▸ ACTION ITEM:
In the records below, find the line containing "2560x1228 pixels. How" and the line containing "Given: Open notifications via the bell icon"; please repeat exactly the lines from one to the other, both included, and nothing more.

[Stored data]
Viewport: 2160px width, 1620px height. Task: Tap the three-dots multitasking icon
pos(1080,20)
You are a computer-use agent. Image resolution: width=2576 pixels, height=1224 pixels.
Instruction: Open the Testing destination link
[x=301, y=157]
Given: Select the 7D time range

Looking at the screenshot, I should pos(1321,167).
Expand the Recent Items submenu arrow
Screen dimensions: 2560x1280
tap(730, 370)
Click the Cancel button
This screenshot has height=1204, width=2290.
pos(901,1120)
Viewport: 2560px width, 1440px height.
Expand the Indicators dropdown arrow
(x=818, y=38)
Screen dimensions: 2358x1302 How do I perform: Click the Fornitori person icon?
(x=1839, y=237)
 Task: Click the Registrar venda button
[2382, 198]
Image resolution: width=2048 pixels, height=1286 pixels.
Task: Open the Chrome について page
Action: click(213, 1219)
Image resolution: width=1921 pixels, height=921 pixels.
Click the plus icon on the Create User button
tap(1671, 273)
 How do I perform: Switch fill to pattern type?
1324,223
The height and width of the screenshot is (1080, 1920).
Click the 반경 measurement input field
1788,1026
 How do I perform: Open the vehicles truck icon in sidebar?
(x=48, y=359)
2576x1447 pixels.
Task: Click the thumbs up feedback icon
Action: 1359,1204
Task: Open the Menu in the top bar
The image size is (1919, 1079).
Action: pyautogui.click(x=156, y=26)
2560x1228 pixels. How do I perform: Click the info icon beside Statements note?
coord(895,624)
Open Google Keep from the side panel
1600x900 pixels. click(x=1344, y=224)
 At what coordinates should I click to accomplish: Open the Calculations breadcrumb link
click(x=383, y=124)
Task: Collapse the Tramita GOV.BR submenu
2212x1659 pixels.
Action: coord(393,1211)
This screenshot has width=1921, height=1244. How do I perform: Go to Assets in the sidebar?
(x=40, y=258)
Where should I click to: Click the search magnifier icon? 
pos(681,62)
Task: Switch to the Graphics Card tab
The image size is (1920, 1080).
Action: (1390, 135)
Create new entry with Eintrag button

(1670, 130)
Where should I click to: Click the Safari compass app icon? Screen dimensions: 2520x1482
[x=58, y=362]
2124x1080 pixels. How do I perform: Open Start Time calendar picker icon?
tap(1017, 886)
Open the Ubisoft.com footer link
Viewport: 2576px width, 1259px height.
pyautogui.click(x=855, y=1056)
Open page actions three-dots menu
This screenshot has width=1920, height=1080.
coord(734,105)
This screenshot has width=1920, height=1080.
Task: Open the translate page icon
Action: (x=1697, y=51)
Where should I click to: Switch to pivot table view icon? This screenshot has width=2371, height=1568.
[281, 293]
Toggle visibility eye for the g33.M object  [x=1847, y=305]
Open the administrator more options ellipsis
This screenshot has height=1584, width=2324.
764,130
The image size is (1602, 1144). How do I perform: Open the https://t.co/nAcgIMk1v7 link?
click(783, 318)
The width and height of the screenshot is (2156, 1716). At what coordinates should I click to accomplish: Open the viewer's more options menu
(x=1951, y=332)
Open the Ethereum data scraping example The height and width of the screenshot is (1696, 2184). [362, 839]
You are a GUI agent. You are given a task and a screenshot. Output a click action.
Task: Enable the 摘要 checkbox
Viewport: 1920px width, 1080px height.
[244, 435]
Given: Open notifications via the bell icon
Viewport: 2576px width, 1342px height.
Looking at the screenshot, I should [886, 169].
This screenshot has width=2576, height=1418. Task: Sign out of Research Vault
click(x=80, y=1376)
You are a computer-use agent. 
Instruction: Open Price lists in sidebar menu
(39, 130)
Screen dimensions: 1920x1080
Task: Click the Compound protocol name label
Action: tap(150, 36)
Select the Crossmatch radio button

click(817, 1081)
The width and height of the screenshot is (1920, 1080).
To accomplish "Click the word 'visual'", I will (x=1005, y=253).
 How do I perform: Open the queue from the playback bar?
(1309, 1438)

▸ SOLUTION FOR THIS PROBLEM:
2560x1228 pixels. How do I perform: Click the info icon beside Statements note?
coord(895,624)
Open Google Keep from the side panel
1600x900 pixels. click(x=1344, y=224)
 At what coordinates should I click to accomplish: Open the Calculations breadcrumb link
click(x=383, y=124)
Task: Collapse the Tramita GOV.BR submenu
2212x1659 pixels.
Action: coord(393,1211)
This screenshot has width=1921, height=1244. How do I perform: Go to Assets in the sidebar?
(x=40, y=258)
Where should I click to: Click the search magnifier icon? 
pos(681,62)
Task: Switch to the Graphics Card tab
The image size is (1920, 1080).
Action: (1390, 135)
Create new entry with Eintrag button

(1670, 130)
Where should I click to: Click the Safari compass app icon? Screen dimensions: 2520x1482
[x=58, y=362]
2124x1080 pixels. How do I perform: Open Start Time calendar picker icon?
tap(1017, 886)
Open the Ubisoft.com footer link
Viewport: 2576px width, 1259px height.
pyautogui.click(x=855, y=1056)
Open page actions three-dots menu
This screenshot has width=1920, height=1080.
coord(734,105)
This screenshot has width=1920, height=1080.
Task: Open the translate page icon
Action: (x=1697, y=51)
Where should I click to: Switch to pivot table view icon? This screenshot has width=2371, height=1568.
[281, 293]
Toggle visibility eye for the g33.M object  [x=1847, y=305]
Open the administrator more options ellipsis
This screenshot has height=1584, width=2324.
764,130
The image size is (1602, 1144). How do I perform: Open the https://t.co/nAcgIMk1v7 link?
click(783, 318)
The width and height of the screenshot is (2156, 1716). At what coordinates should I click to accomplish: Open the viewer's more options menu
(x=1951, y=332)
Open the Ethereum data scraping example The height and width of the screenshot is (1696, 2184). [362, 839]
You are a GUI agent. You are given a task and a screenshot. Output a click action.
Task: Enable the 摘要 checkbox
Viewport: 1920px width, 1080px height.
[244, 435]
Given: Open notifications via the bell icon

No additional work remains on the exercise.